_Provided passage_:

Listen to Bill as he shares his worst investment ever story purchasing a manufactured home that he and his wife bought out of a loan, the events that made them decide to sell the property, the tedious selling process they've experienced, and the ballooning interest loans that they had to settle while trying to let go of the property. Don’t miss out this truly relevant story of decision making and learn from the consequences that Bill made.
“It doesn't even necessarily need to be whether or not this investment has gone bad or is still good, but some or many times, circumstances happen in your life that you cannot predict.”
– Bill Winterberg
01:23 – Bill’s personal and professional experience
05:14 – Bill shares how he purchased a home in San Francisco and how it ended up as a bad investment after a life-changing situation
18:21 – Lessons learned by our guest
20:36 – Andrew shares his three takeaways from this story: knowledge in your investment, criticality in timing, and the concept of inches and seconds
23:24 – Highlighting the compounding effect of money
26:21 – Andrew wraps up the show with remarkable teachings from the book “Your Money or Your Life”

_Task requirements_:
(a) Transcribe the part of the episode description that starts with "Listen to Bill" and goes on through "that Bill made.".
(b) List every timestamp that appears in the episode description.

Lines excerpted from a collection
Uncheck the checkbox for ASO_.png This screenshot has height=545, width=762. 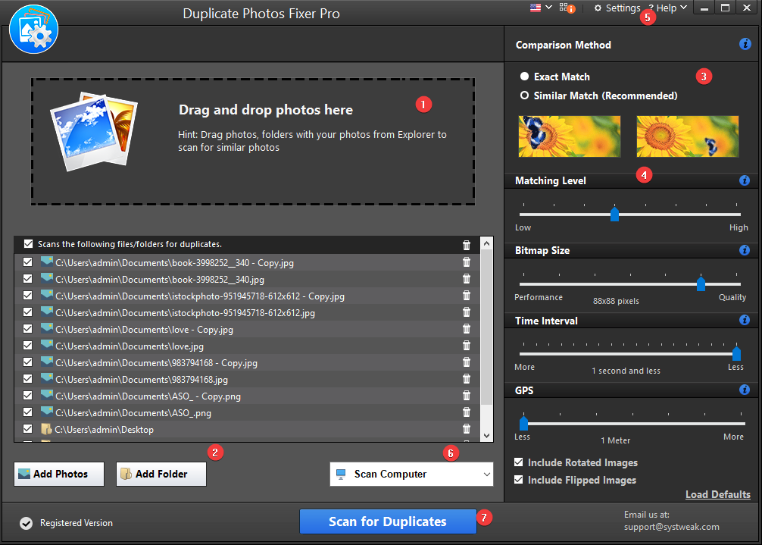point(28,412)
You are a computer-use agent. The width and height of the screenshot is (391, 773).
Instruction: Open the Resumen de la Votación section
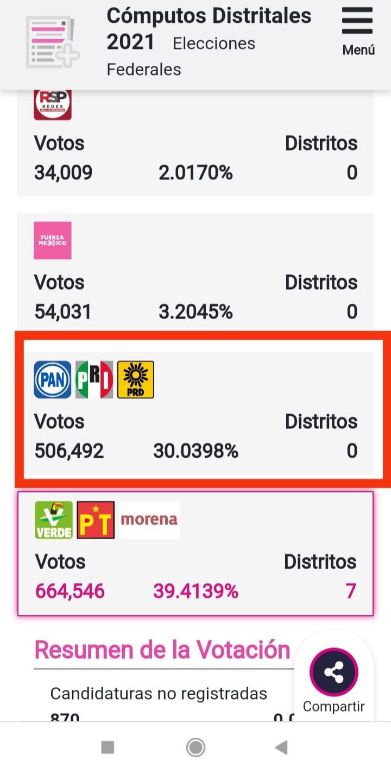pyautogui.click(x=162, y=650)
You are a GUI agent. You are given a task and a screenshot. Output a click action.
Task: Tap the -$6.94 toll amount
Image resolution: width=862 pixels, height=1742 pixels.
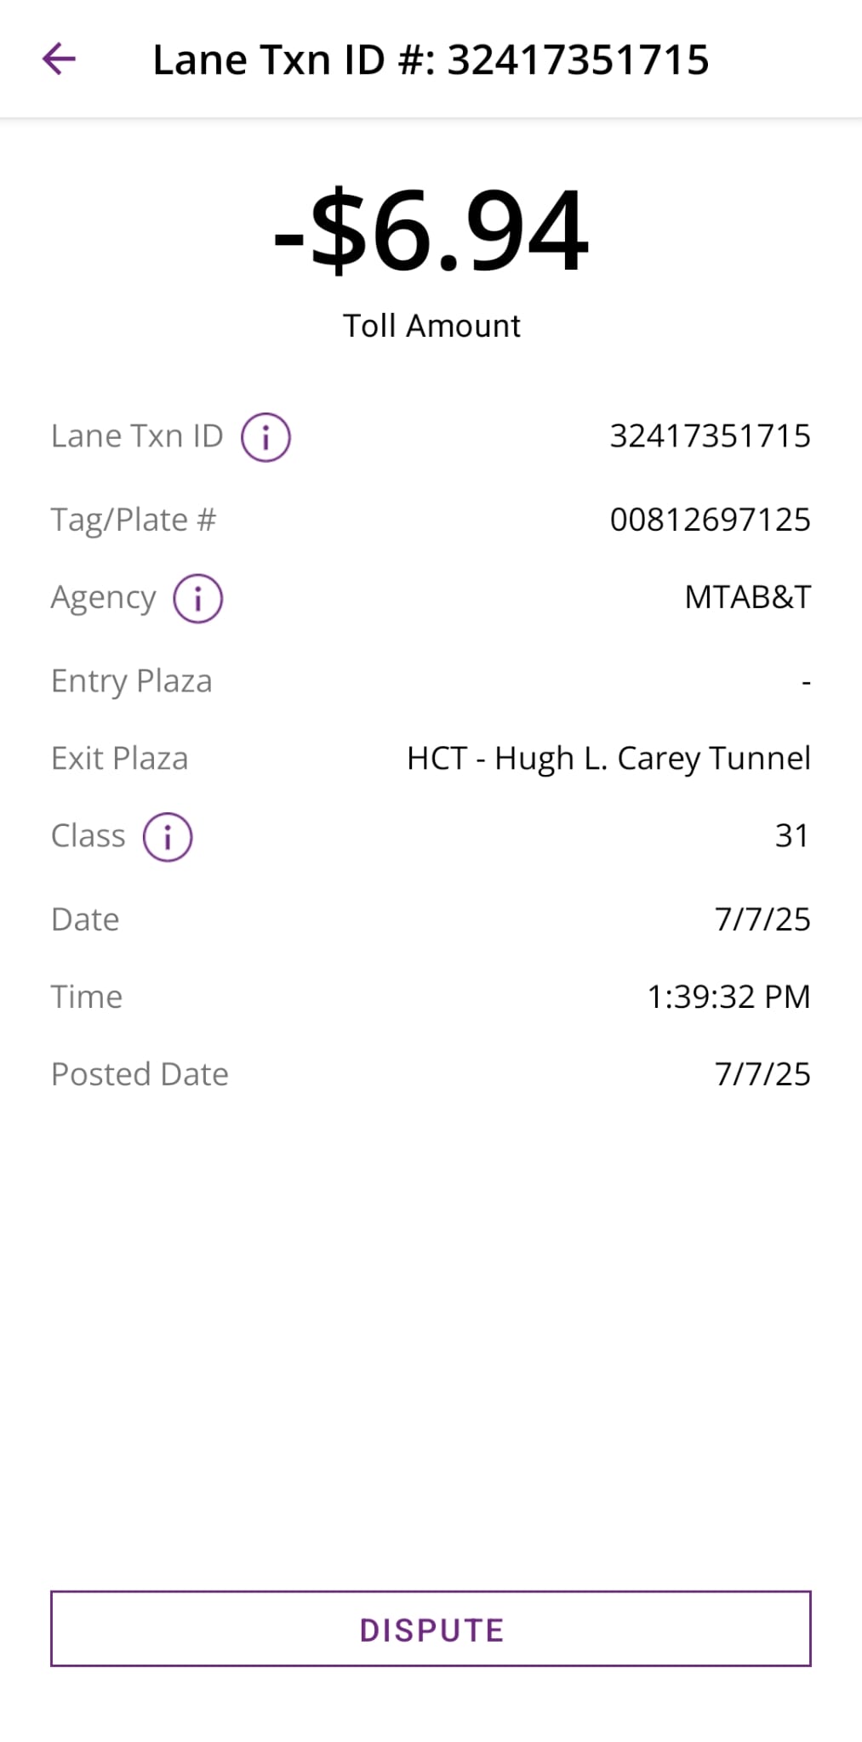(431, 231)
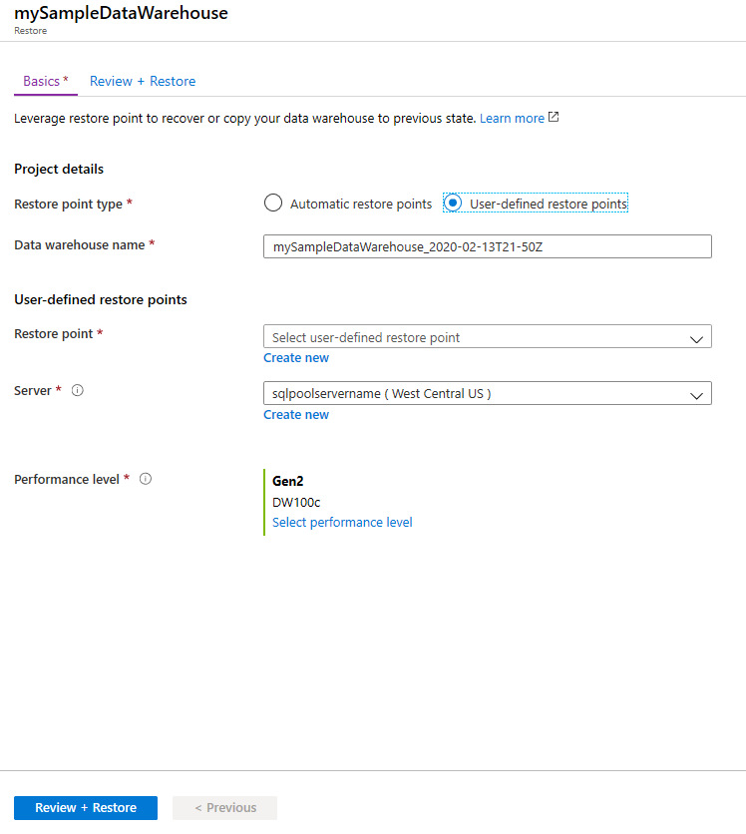
Task: Enable the Automatic restore points radio
Action: [273, 203]
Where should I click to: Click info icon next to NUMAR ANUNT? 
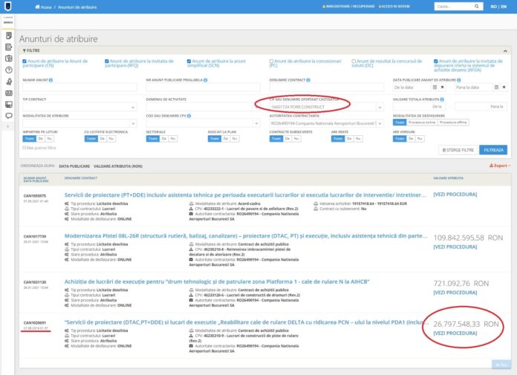(x=52, y=79)
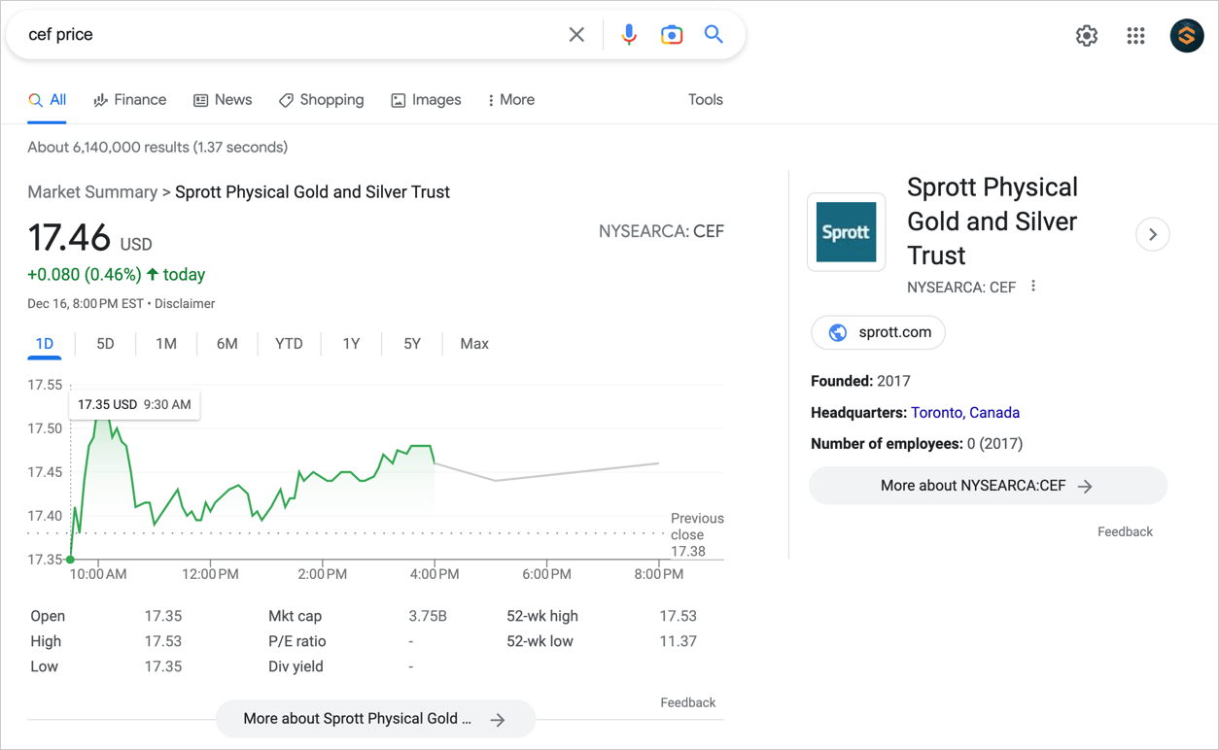Open the Google apps grid icon
Image resolution: width=1219 pixels, height=750 pixels.
click(x=1135, y=36)
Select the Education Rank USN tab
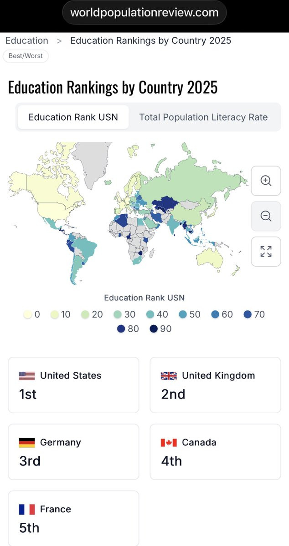 click(x=73, y=117)
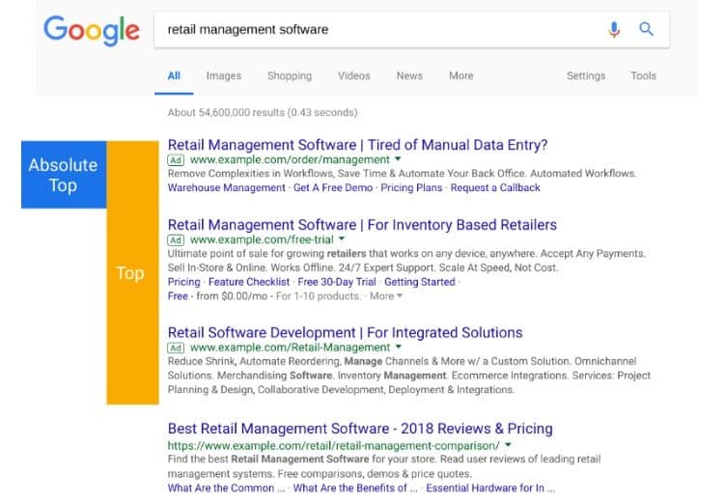The height and width of the screenshot is (504, 725).
Task: Click the Ad badge beside www.example.com/free-trial
Action: pyautogui.click(x=176, y=239)
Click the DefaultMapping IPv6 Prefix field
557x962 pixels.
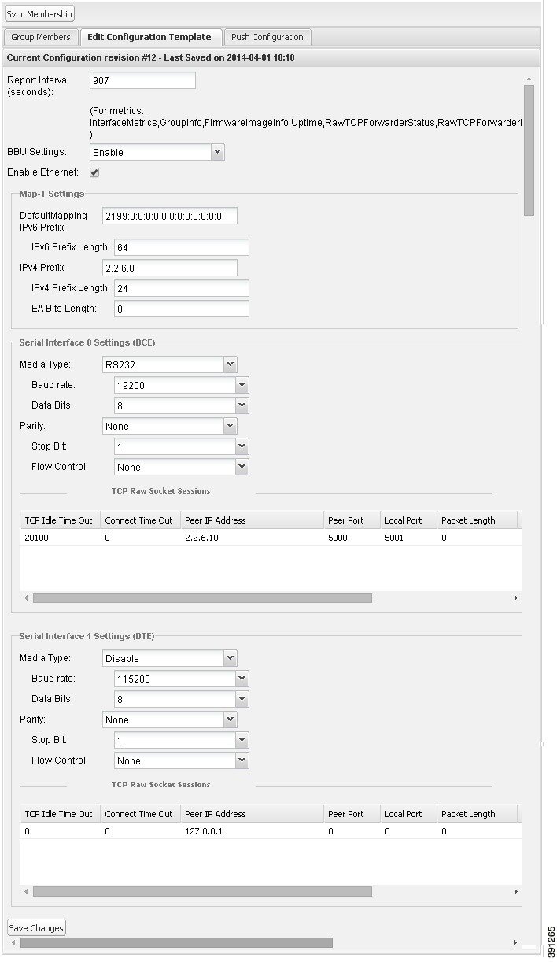coord(170,216)
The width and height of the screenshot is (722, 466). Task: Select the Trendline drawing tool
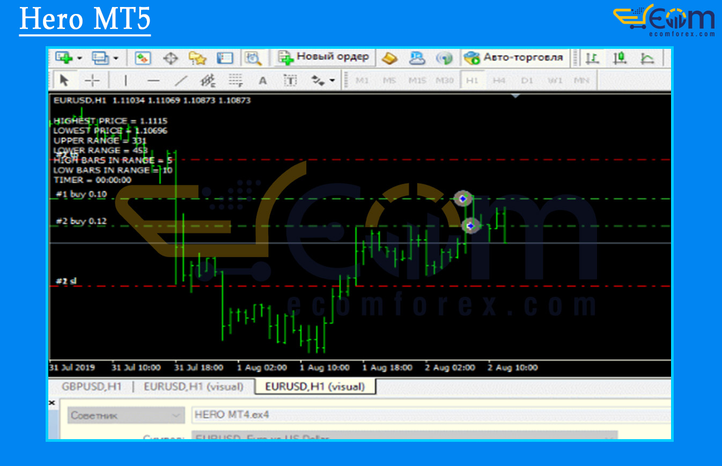pyautogui.click(x=182, y=81)
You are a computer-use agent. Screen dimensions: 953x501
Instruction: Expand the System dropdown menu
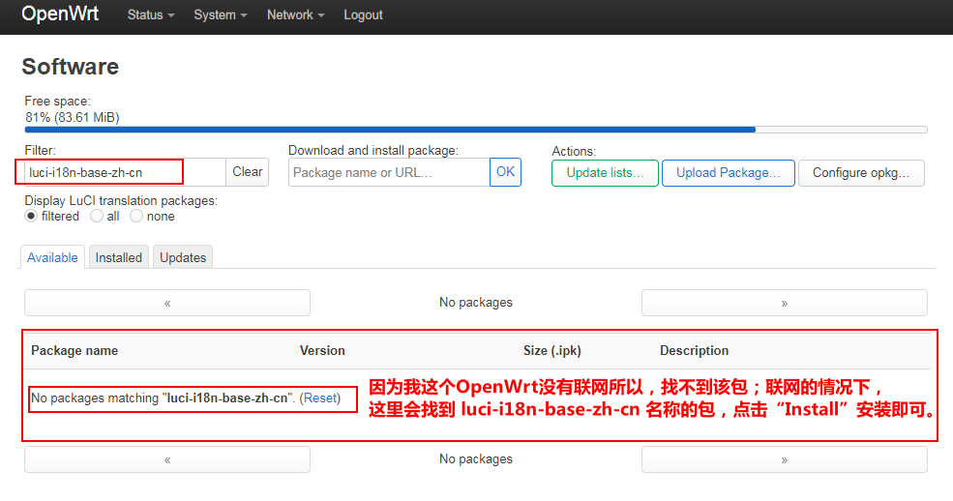tap(220, 15)
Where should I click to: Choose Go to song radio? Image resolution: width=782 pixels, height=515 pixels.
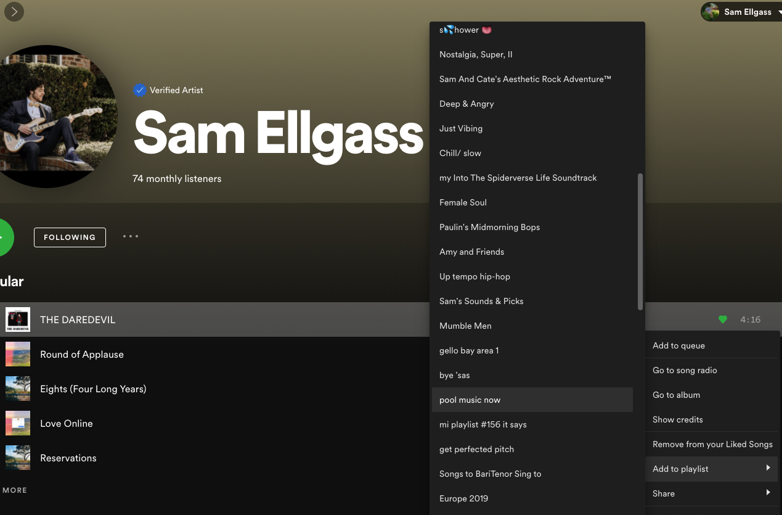[x=712, y=370]
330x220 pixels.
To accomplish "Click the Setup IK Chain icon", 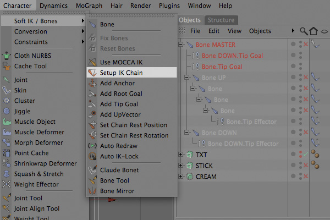I will pos(92,73).
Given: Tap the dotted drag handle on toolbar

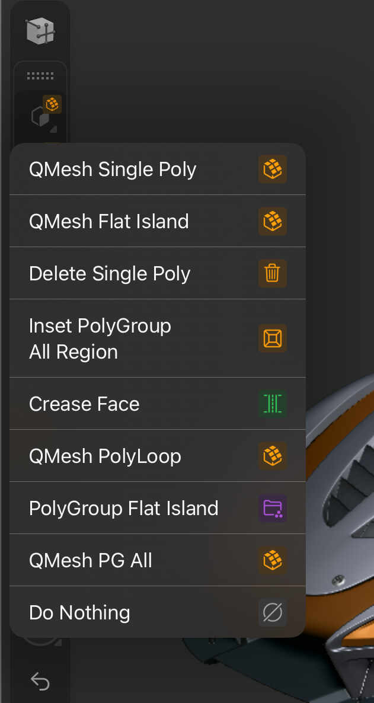Looking at the screenshot, I should pos(40,76).
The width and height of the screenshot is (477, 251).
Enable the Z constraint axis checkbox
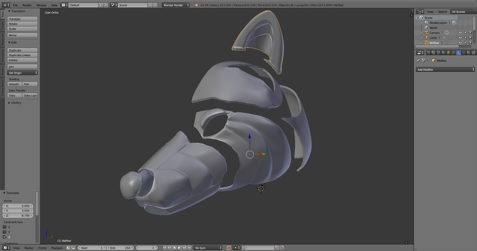(x=5, y=237)
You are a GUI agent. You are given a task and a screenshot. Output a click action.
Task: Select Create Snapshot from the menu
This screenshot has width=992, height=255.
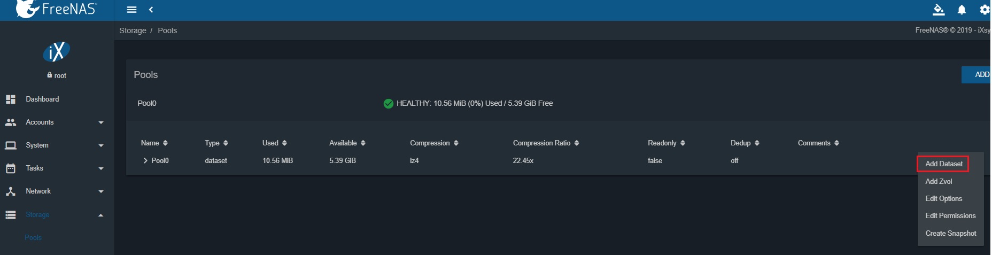950,234
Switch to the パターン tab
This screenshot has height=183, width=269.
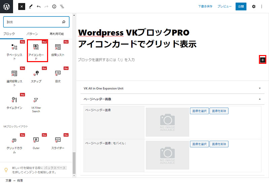[x=32, y=34]
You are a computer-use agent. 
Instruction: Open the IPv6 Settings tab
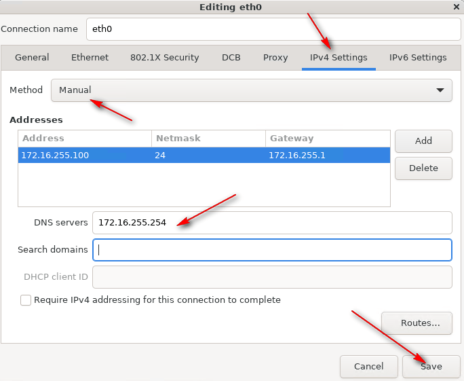418,58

_Responses_:
(a)
Listen to Bill as he shares his worst investment ever story purchasing a manufactured home that he and his wife bought out of a loan, the events that made them decide to sell the property, the tedious selling process they've experienced, and the ballooning interest loans that they had to settle while trying to let go of the property. Don’t miss out this truly relevant story of decision making and learn from the consequences that Bill made.

(b)
01:23
05:14
18:21
20:36
23:24
26:21